Using the command we just introduced, we can rewrite our first example like this. Of course we can always make sure the test command is in our PATH to avoid using the full path /usr/bin/test.

$ export foo="foo"
$ export bar="bar"
$ if /usr/bin/test $bar = "foo"; then echo hi; fi
$ if /usr/bin/test $foo = "bar"; then echo hi; fi
hi

Why is not every bash conditional wrote using /usr/bin/test? What about the [] and [[]] expressions that also seemed to work?

Well, some people back in the day decided that an if with a condition enclosed in brackets looked better than one with the test command [citation needed]. So they created another command, and called it [.

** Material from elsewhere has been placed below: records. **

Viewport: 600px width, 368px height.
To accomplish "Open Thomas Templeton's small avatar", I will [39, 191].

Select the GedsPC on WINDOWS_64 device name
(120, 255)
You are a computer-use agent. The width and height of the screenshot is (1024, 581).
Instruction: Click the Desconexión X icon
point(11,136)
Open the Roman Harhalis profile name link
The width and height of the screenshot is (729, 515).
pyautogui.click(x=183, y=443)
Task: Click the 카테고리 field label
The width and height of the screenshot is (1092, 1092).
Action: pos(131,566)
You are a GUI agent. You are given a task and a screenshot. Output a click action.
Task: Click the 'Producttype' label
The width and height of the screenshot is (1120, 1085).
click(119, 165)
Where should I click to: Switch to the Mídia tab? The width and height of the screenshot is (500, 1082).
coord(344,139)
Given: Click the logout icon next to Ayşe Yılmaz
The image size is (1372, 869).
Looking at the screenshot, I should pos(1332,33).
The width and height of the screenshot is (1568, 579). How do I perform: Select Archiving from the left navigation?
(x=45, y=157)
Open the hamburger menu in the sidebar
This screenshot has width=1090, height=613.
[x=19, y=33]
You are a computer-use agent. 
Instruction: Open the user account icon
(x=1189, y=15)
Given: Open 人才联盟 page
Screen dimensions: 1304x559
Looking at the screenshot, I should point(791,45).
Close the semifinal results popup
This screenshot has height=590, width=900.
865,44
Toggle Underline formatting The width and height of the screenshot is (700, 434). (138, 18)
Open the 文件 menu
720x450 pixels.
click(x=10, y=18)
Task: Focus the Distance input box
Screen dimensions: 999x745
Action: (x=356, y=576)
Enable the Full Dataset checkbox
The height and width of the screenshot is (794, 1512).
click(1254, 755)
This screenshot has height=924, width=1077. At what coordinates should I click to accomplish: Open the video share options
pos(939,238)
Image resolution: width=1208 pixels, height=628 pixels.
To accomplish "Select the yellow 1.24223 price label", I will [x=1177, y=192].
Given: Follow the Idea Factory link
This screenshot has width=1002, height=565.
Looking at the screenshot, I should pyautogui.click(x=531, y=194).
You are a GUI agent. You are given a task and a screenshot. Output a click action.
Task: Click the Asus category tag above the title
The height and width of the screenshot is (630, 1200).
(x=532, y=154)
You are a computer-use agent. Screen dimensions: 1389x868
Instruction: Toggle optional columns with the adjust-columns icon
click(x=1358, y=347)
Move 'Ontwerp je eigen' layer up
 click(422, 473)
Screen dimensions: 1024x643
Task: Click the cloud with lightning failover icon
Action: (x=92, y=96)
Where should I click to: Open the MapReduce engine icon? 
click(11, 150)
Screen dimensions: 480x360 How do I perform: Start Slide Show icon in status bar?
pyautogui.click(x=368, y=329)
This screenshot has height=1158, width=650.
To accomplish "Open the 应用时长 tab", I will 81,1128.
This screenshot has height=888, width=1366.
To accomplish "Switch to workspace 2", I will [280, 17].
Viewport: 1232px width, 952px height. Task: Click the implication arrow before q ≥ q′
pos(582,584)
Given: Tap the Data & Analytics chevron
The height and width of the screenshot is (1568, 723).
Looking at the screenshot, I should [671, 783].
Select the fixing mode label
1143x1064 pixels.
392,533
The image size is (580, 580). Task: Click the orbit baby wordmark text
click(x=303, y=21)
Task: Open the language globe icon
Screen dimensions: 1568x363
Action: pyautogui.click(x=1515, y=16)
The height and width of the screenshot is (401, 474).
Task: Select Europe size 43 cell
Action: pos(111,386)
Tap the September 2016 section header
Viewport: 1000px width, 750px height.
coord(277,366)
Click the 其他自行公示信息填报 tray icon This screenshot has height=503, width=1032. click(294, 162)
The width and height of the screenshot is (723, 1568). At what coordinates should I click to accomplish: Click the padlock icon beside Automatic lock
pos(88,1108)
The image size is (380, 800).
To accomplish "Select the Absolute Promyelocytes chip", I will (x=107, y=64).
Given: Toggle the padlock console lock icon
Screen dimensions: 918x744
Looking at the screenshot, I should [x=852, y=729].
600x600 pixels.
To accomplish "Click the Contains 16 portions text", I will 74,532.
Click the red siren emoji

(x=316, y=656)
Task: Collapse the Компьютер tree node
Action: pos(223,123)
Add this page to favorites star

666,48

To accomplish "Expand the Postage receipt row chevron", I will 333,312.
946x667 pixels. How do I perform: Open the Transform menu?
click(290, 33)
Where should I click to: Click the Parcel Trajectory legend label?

No, it’s not a mistake, [ it’s the actual name of the command! Go, ask your machine where is the [ command and it will tell you it’s in /usr/bin/[.

The [ command is exactly the same thing as the test command, the only difference is that [ always needs an extra argument at the end: the matching closing ]. If you check, they are even built from the same source code! You can find this in test.c (linked above, see? You are welcome again).

#if LBRACKET
# define PROGRAM_NAME "["
#else
# define PROGRAM_NAME "test"
#endif

That blew my mind the first time I heard of it. Anyway, that’s part of the mystery solved. We can rewrite any condition we used with test, to an equivalent with [ and it’ll do the same thing.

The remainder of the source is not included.